Similar issues arise with the requirement that states provide coverage that is as comprehensive as ACA coverage. And it is difficult to see how states could expand availability of subsidies for premiums or consumer accounts and still ensure federal deficit neutrality. The concept paper fails to address these issues, other than stating repeatedly that state proposals must comply with the guardrails.
Proposals Implementing the Concepts Face Legal Hurdles as Well
Moreover, 1332 only allows waiver of certain ACA provisions and not of others. States cannot waive, for example, ACA provisions prohibiting insurers from refusing coverage or charging higher premiums to applicants because of preexisting conditions, or from excluding those conditions from coverage. In fact, CMS reiterates in the concept documents assurances that preexisting conditions will be covered. But the guidance would explicitly allow states to subsidize directly or through consumer accounts short-term plans that can exclude people with preexisting conditions. Likewise, CMS cannot waive the antidiscrimination provisions of the ACA, yet the guidance concepts would seem to permit subsidies for coverage that might discriminate based on age or sex. And while CMS cannot waive the ACA’s risk-adjustment program in which insurers with lower-risk pools of enrollees subsidize insurers with higher-risk pools, the concept guidance does not offer a clue as to how risk adjustment would function under the waivers proposed. An individual or entity injured by the grant of a waiver under the guidance could sue to block the implementation of the waiver.
Finally, the concepts are intended to implement the October guidance, which itself is arguably illegal because it makes significant substantive changes in the 1332 program without going through notice and comment rulemaking as required by the federal Administrative Procedures Act. The October guidance also adopts legally questionable and internally inconsistent interpretations of statutory terms such as “provide” or “coverage," though any challenge to the guidance will probably wait until its injurious effects can be assessed in the light of an approved concrete state proposal.

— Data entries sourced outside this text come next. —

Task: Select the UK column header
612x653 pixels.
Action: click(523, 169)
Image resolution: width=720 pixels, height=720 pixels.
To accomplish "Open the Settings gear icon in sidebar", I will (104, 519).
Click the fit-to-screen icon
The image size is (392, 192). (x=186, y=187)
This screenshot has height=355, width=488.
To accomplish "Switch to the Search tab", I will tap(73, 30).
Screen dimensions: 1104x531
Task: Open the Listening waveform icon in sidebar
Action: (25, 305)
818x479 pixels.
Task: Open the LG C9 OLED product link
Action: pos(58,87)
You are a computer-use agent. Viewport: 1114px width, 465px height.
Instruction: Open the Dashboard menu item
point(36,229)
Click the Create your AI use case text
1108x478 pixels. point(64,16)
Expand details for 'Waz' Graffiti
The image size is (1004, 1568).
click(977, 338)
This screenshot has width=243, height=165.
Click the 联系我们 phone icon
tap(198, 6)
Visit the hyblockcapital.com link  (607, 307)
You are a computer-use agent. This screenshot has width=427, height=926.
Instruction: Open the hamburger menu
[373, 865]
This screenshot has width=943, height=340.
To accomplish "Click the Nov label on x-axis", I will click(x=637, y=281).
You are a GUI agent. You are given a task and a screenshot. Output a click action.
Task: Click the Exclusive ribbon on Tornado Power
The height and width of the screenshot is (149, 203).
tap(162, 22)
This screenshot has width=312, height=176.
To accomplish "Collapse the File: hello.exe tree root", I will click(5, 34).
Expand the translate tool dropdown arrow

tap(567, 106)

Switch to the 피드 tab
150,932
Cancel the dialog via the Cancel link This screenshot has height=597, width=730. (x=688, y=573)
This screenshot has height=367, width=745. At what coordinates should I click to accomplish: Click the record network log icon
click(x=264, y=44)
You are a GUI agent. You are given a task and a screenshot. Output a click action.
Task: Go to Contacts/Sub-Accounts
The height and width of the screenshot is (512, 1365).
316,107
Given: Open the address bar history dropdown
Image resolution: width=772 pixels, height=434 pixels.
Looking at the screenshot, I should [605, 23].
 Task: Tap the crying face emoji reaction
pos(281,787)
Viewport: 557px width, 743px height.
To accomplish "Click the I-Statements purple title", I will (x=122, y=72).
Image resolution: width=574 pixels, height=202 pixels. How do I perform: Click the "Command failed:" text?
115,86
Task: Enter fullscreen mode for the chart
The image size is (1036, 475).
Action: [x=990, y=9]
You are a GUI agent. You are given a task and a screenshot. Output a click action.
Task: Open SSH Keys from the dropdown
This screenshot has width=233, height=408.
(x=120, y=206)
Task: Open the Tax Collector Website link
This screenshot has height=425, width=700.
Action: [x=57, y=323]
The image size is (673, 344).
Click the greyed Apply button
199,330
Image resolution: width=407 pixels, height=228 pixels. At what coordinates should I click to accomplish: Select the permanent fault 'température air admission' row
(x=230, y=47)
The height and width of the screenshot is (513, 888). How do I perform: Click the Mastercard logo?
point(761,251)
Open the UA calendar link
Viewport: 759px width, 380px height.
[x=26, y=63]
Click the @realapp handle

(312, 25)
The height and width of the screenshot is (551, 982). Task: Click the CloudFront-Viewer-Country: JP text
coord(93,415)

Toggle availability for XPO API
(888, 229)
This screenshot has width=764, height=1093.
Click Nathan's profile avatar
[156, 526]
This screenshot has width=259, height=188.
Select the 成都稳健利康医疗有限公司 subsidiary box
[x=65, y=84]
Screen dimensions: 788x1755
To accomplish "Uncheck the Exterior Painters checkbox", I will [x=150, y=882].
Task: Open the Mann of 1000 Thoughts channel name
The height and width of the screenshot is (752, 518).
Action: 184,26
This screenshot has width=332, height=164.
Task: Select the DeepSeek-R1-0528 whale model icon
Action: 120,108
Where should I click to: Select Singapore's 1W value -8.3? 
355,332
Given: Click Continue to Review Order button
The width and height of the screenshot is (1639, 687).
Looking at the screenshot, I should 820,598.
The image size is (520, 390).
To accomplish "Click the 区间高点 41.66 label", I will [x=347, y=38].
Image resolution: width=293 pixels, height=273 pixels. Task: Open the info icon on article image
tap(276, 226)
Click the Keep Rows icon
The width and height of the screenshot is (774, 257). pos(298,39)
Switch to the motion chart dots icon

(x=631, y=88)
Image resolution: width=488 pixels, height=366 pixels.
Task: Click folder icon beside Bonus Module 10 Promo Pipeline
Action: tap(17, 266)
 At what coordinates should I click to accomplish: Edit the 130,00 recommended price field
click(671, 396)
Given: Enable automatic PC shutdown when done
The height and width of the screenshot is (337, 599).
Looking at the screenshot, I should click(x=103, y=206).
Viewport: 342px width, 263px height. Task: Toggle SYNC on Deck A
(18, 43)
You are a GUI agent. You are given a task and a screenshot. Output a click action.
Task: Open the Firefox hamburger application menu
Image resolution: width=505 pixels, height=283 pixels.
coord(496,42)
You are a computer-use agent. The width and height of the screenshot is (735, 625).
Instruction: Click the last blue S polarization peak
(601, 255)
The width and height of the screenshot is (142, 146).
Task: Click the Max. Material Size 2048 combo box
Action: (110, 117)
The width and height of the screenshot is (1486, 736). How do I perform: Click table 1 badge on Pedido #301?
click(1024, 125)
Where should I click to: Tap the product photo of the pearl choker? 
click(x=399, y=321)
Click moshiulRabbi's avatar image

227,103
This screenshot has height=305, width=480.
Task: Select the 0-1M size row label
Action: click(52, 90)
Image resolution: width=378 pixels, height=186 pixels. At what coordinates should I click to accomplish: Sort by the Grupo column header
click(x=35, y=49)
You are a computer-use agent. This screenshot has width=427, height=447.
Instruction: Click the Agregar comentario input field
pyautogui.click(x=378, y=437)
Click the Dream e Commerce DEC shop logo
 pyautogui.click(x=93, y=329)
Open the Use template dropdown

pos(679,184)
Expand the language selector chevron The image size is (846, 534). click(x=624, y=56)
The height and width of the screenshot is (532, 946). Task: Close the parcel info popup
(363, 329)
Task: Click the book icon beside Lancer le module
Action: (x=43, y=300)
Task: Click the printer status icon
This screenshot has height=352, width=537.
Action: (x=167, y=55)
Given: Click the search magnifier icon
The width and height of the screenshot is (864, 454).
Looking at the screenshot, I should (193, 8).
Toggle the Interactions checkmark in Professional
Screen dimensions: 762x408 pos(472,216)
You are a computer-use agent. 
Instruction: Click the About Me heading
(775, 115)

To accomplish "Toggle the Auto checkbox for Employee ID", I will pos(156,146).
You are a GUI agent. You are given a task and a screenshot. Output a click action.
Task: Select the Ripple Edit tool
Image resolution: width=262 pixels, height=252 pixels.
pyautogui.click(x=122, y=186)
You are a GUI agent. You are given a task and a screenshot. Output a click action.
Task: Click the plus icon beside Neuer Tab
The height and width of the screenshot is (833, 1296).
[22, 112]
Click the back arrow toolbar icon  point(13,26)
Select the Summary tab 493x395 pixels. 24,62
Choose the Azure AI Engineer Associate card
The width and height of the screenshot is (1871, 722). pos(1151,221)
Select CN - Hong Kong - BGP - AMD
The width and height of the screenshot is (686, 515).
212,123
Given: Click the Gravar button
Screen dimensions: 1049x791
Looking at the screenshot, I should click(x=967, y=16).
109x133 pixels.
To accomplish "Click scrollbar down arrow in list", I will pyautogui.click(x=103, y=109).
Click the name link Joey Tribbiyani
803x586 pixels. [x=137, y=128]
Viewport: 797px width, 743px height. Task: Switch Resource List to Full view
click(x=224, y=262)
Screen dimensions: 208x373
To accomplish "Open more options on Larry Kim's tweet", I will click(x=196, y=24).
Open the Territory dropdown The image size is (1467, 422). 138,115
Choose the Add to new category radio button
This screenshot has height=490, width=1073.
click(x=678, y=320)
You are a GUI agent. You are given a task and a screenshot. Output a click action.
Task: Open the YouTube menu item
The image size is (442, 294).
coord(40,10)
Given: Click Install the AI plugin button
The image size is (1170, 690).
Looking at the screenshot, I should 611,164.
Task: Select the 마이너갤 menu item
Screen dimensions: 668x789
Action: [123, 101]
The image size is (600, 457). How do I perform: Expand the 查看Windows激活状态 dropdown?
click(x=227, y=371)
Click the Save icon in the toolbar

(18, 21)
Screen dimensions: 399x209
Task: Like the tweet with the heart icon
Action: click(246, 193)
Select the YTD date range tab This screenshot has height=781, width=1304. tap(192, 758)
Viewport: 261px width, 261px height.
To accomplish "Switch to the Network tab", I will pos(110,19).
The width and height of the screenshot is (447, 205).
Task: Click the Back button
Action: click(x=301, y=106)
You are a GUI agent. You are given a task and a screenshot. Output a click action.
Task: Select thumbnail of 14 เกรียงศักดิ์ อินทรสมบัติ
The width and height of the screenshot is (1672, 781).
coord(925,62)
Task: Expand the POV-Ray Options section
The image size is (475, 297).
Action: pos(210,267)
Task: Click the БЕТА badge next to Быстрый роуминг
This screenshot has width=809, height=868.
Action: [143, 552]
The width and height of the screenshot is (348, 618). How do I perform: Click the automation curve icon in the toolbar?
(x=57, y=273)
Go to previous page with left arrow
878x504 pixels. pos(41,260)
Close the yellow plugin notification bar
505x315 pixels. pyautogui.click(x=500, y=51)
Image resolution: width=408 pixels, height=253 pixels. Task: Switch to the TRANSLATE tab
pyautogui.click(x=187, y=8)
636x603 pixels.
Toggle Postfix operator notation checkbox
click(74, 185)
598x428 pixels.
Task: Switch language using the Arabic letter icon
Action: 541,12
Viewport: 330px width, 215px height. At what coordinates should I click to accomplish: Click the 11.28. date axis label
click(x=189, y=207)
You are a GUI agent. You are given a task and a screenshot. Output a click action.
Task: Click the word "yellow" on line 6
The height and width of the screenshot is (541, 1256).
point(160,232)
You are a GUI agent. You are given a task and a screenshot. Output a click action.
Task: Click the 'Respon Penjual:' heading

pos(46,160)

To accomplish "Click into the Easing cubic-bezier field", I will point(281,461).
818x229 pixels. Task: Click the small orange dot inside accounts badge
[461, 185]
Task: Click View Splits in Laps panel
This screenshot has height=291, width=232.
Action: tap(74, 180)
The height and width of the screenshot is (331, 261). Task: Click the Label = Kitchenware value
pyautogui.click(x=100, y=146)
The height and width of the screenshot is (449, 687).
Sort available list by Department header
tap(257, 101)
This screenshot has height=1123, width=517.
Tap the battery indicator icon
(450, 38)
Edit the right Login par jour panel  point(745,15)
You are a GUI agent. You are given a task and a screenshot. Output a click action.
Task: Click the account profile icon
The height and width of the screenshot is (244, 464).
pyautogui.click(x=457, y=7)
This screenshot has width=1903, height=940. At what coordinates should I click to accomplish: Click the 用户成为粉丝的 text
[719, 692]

With the election of a Democratic House majority, congressional attempts to repeal and replace the ACA are at an end. The 1332 guidance is the clearest example yet that the Trump administration is determined to repeal and replace the ACA itself on a state-by-state basis without congressional action. Any state that takes up its invitation, however, is certain to face not only daunting technical, but also serious legal, challenges.